» **ACTIVITY**: The expected output is the line bearing "You are a computer-use agent. 723x394 pixels." followed by all remaining lines of the records, each restated word for word.

(SUPPLIED DATA Opens)

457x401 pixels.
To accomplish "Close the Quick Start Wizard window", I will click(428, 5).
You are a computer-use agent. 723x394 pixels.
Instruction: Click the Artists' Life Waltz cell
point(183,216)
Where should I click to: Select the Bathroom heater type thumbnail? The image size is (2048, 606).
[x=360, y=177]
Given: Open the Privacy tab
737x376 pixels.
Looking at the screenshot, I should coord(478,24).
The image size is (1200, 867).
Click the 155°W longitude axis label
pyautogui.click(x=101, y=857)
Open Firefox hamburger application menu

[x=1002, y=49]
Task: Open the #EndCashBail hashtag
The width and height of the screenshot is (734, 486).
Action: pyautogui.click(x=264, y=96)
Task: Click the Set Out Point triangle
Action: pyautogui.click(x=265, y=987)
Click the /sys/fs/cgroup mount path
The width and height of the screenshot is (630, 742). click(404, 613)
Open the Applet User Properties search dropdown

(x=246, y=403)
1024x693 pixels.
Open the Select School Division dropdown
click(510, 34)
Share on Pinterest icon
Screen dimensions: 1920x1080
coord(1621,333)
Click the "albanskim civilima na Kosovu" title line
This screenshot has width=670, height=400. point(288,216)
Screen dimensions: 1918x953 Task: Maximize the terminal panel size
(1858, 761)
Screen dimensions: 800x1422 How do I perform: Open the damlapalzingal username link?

(SUPPLIED DATA Closes)

» **YOUR SOLUTION**:
You are a computer-use agent. 723x394 pixels.
Instruction: Click the Artists' Life Waltz cell
point(183,216)
Where should I click to: Select the Bathroom heater type thumbnail? The image size is (2048, 606).
[x=360, y=177]
Given: Open the Privacy tab
737x376 pixels.
Looking at the screenshot, I should coord(478,24).
The image size is (1200, 867).
Click the 155°W longitude axis label
pyautogui.click(x=101, y=857)
Open Firefox hamburger application menu

[x=1002, y=49]
Task: Open the #EndCashBail hashtag
The width and height of the screenshot is (734, 486).
Action: pyautogui.click(x=264, y=96)
Task: Click the Set Out Point triangle
Action: pyautogui.click(x=265, y=987)
Click the /sys/fs/cgroup mount path
The width and height of the screenshot is (630, 742). click(404, 613)
Open the Applet User Properties search dropdown

(x=246, y=403)
1024x693 pixels.
Open the Select School Division dropdown
click(510, 34)
Share on Pinterest icon
Screen dimensions: 1920x1080
coord(1621,333)
Click the "albanskim civilima na Kosovu" title line
This screenshot has width=670, height=400. point(288,216)
Screen dimensions: 1918x953 Task: Maximize the terminal panel size
(1858, 761)
Screen dimensions: 800x1422 How do I perform: Open the damlapalzingal username link?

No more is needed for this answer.